Insurance CFOs seem to be get-ting a bad rap. According to a recent study, insurance finance executives are so busy dealing with compliance obligations and administrative duties, they are finding it difficult to support their CEOs' growth initiatives.Developed in cooperation with The Economist Intelligence Unit, a London-based provider of industry analysis information, IBM's 2005 Global CFO Study reflects the responses of some 900 senior finance executives across the communications, distribution, financial, industrial and public sectors in 74 countries. Of those 900, 44 respondents came directly from the insurance industry.
Across the entire study, nearly 50% of executives report finance staff are tied up in transactional activities such as processing accounts and tax transactions, with only a quarter of staff focused on decision support, performance and growth-focused activities. Moreover, 64% of insurance finance organizations do not have robust processes and activities in place to support growth. Only 14% of respondents rated themselves highly effective in supporting the CEO's efforts to grow the company.
Respondents tend to excel at reporting historical financial results and meeting compliance requirements, but many are unable to unlock, from an upsurge in data volume, the hidden gems of information that could uncover future business opportunities and foresee trends or costly problems ahead of time, notes the report. And, almost 40% of insurance company respondents still have separate manual processes and controls to collect compliance data that deliver backward-looking reaction to risk events and growth opportunities.
The result, according to the report's analysis, is the CFO's inability to provide the CEO with insight as it pertains to performance, growth and financial risk.
"Insurance finance executives have been looking in the rearview mirror and have taken their eyes off the ball in terms of initiating major transformation efforts," says IBM's William Fuessler. A partner in IBM's New York-based financial services practice and survey facilitator, Fuessler points to regulatory compliance issues, such as Sarbanes-Oxley (SOX), as a chief contributor to the reported backslide.

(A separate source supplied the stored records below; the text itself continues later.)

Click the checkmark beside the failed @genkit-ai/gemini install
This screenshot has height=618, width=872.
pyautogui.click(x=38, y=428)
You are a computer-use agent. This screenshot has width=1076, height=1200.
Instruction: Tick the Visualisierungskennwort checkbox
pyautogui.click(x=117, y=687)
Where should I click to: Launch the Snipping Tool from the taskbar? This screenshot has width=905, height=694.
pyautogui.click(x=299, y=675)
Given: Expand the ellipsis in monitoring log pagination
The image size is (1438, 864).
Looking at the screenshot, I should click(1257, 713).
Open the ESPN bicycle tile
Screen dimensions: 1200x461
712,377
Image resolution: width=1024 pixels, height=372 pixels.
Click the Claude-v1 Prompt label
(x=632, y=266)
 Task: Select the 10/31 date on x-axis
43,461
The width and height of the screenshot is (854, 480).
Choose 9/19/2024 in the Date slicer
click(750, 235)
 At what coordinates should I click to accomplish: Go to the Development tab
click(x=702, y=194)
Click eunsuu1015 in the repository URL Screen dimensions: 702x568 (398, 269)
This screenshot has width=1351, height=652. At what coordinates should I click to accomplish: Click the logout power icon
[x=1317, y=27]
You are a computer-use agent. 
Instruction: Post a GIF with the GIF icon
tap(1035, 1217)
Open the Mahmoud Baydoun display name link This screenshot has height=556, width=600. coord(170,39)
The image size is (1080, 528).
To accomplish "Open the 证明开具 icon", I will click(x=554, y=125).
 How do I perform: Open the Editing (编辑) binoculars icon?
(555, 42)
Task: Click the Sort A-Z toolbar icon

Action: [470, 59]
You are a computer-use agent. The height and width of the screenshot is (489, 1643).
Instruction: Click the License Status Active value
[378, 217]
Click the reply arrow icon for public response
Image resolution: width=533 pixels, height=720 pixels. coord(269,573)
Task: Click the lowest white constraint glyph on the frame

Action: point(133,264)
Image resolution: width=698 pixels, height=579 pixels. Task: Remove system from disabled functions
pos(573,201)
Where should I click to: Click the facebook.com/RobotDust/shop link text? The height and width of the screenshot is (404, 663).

In review of the report, Mike Murray, vice president of finance for Boston-based OneBeacon Insurance Group, says the industry needs to retain a "big picture" perspective.
"Clearly, the introduction of Sarbanes-Oxley has proved to be quite a hurdle for a lot of financial people to overcome, especially for publicly traded carriers," admits Murray. "SOX may have been a tremendous drain on our time, but it's all part of a fine balancing act and a larger perspective."
In the past, Murray points out, "a lot of our management reporting was predicated on ISO requirements," he says. "So there has always been a continuous effort to refine what we produce."
NOT JUST COMPLIANCE
The concerns faced by insurance finance executives don't just stem from regulatory compliance, according to the IBM study. About 70% of respondents have yet to implement process and data standards, pursue process simplification, reduce the number of disparate platforms, rationalize budgeting and forecasting tools or reduce the number of enterprise resource planning (ERP) systems enterprisewide.
And they don't only stem from technology. Transaction-focused activities for finance executive's teams dropped by only 3% since 2003 to 47% in 2005. Growth-focused (decision support and performance management) activities increased only 2% from 2003 to 26% in 2005.
Fuessler suggests these results reflect a cyclical and cumulative effect that relates to both technology and processes. "The information insurance CFOs get is coming from a host of different areas, it's not consistent or coordinated, so they spend a lot of time gathering and then trying to decide what to analyze," he says.
Murray believes that in spite of the report's negative results, there is light at the end of the tunnel-and technology will most likely lead the way.
"In the industry's new technology environment, we have a blank slate on which to develop these robust databases that can capture every possible element, perform multivariate analysis based on all this data and step up to be able to provide the intelligence the CEO and stakeholders need."
But that's a first step, adds Murray. "It's incumbent upon financial professionals not to lose sight of the present, while also looking forward." And, as companies develop new products and technology, their ability to look forward is enhanced tremendously, he says.
Getting there will require investment of time and resources, points out Fuessler. "There has not been a lot of investment in the last few years in technology, so it will take some doing and some time."
It's the innovative insurers that will be successful, Fuessler predicts. "And let's not be naïve, because although in the last six months or so we've seen an increase in carriers implementing newer technologies like service-oriented architecture and component-based approaches, there will still be silos out there. It will be a slow process."
Fuessler believes getting executive sponsorship to new technology is key. "The way it has to be positioned is that 'we want to keep you out of jail,'" he says. "Present the idea with few distractions. If the CEO has this vision, it will have a positive outcome."
Murray is less harsh: "One of the roles of a financial professional is to provide the CEO with an honest assessment of what the real landscape looks like. Sometimes that means pushing back a little, but it's up to us stay on top of how to do that, and proper use if this information will be instrumental to future winners. It boils down to how you organize, manage and disseminate this information."